-- PROMPT --
Please set down, word for word, the line that contains "Image resolution: width=263" and every line after it to the end of the entries below, omitting the pictures.
=== EXERCISE MATERIAL ===
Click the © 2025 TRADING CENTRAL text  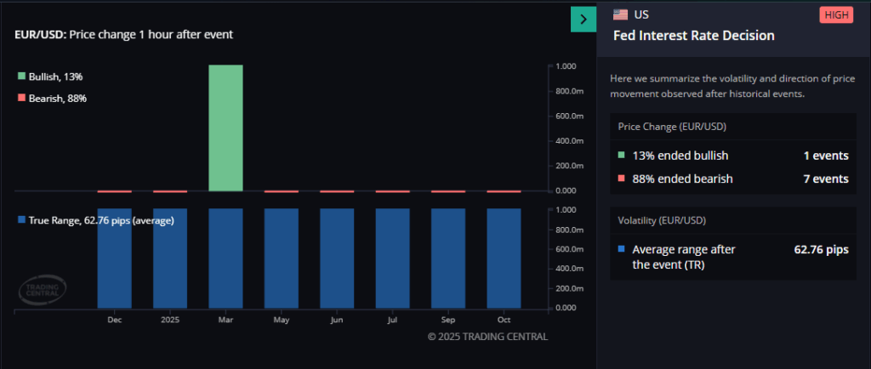[487, 337]
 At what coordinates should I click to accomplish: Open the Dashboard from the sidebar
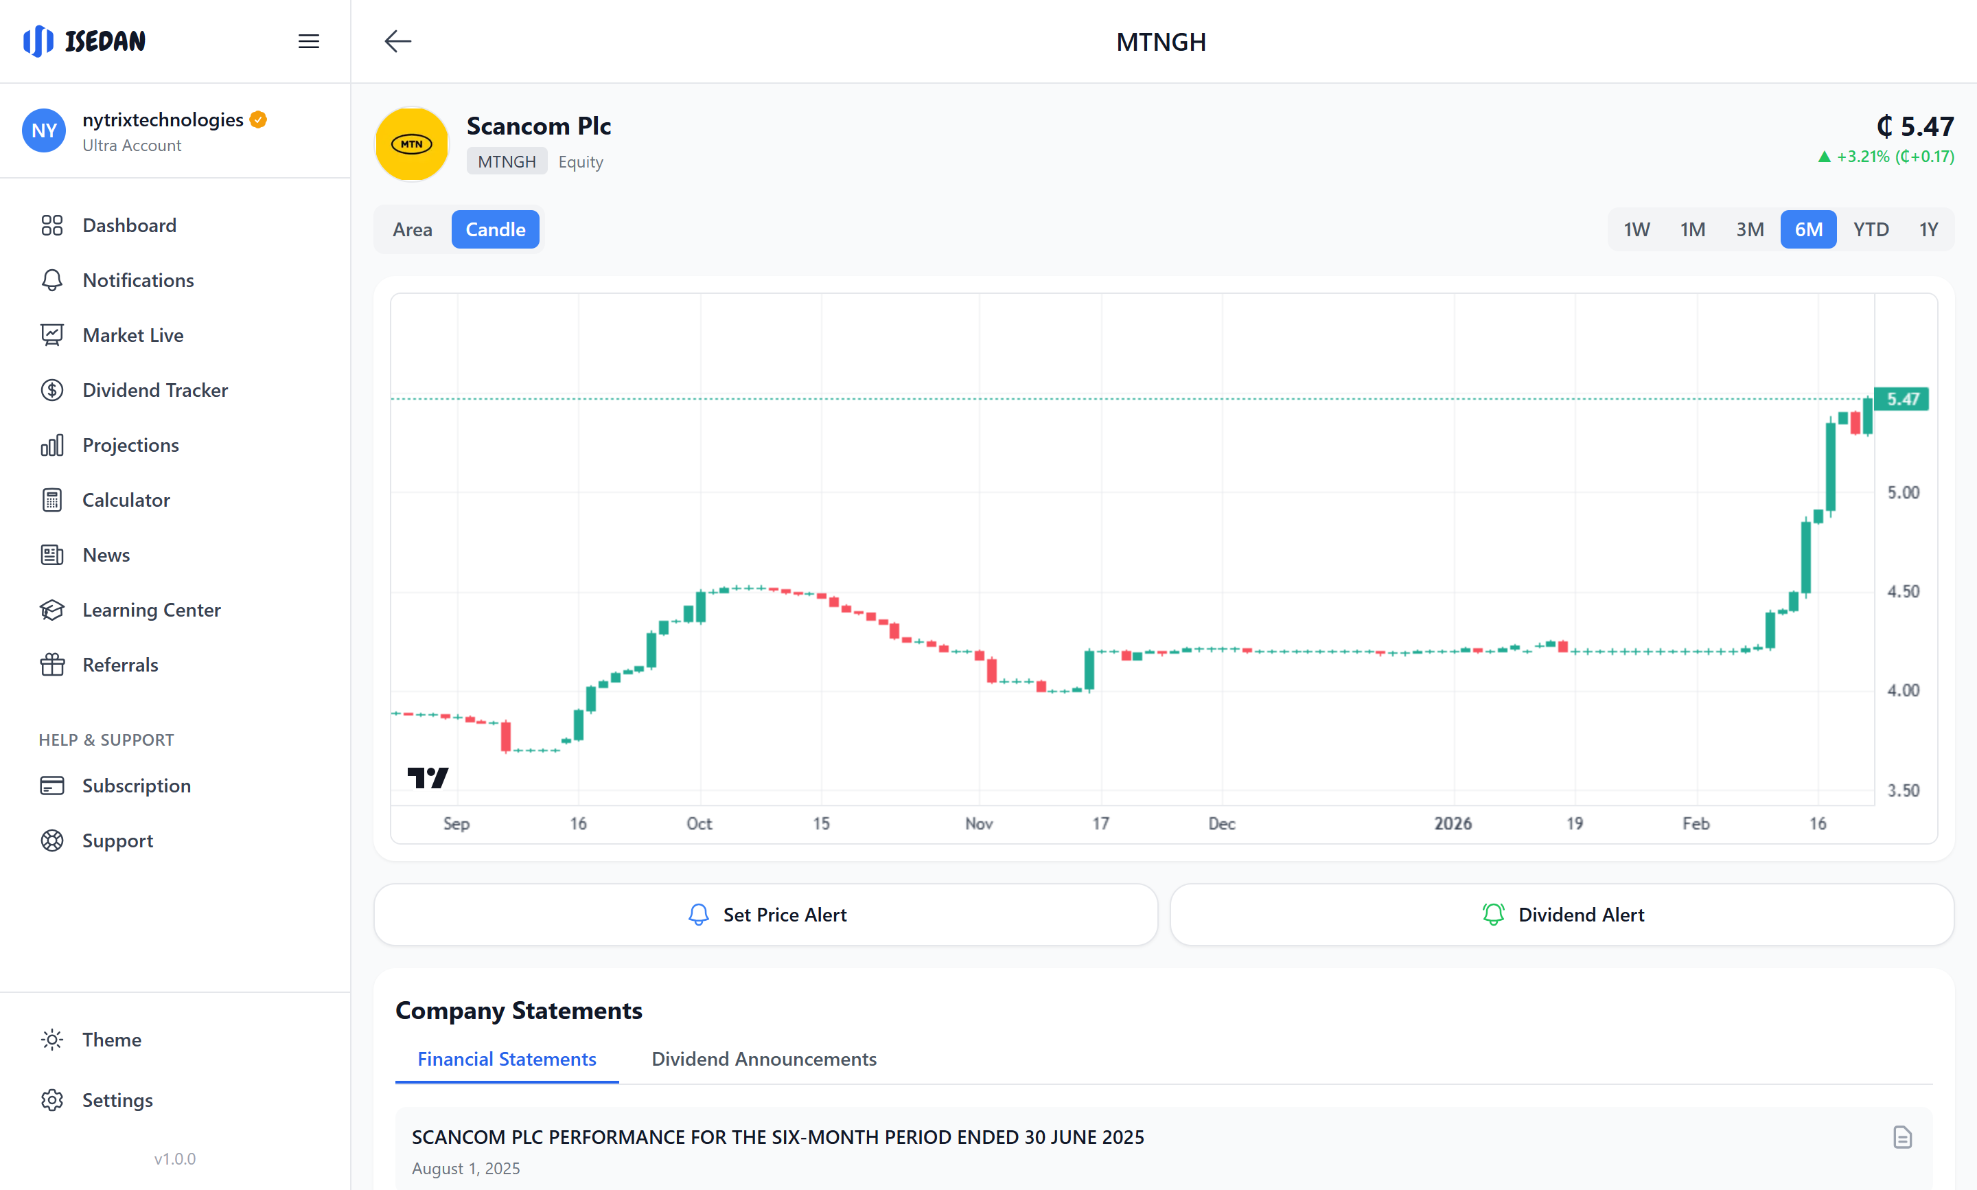pyautogui.click(x=129, y=225)
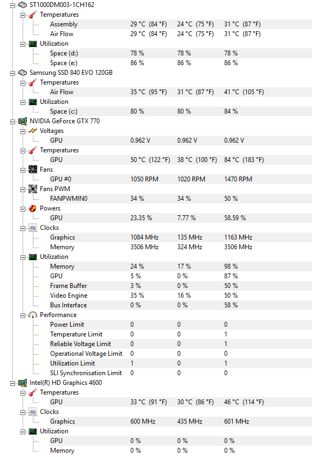Viewport: 312px width, 457px height.
Task: Collapse the Samsung SSD Temperatures group
Action: pos(23,83)
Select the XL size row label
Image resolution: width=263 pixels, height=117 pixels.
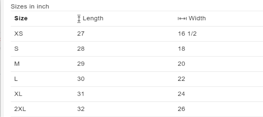coord(18,94)
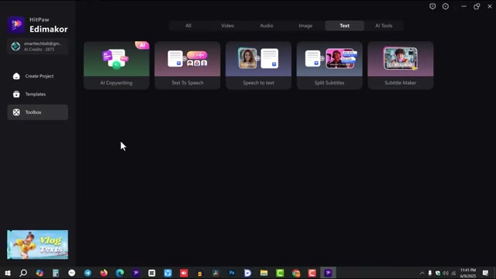Click the account avatar icon
Screen dimensions: 496x279
click(16, 47)
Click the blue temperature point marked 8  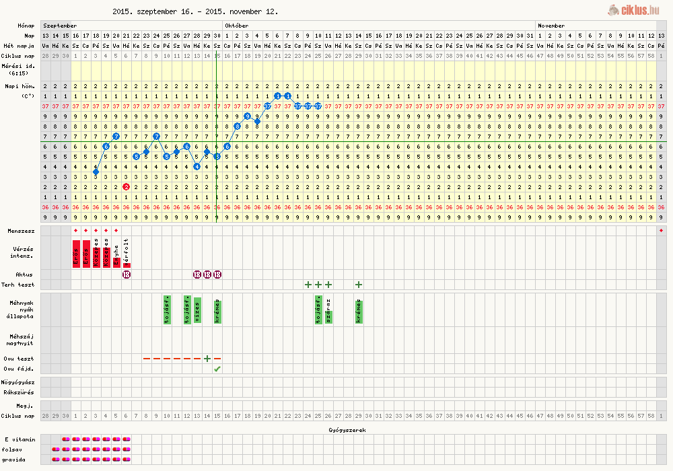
===
-- EXERCISE RESULT --
Image resolution: width=263 pixels, height=117 pixels.
coord(18,94)
Click the account avatar icon
Screen dimensions: 496x279
click(16, 47)
Click the blue temperature point marked 8  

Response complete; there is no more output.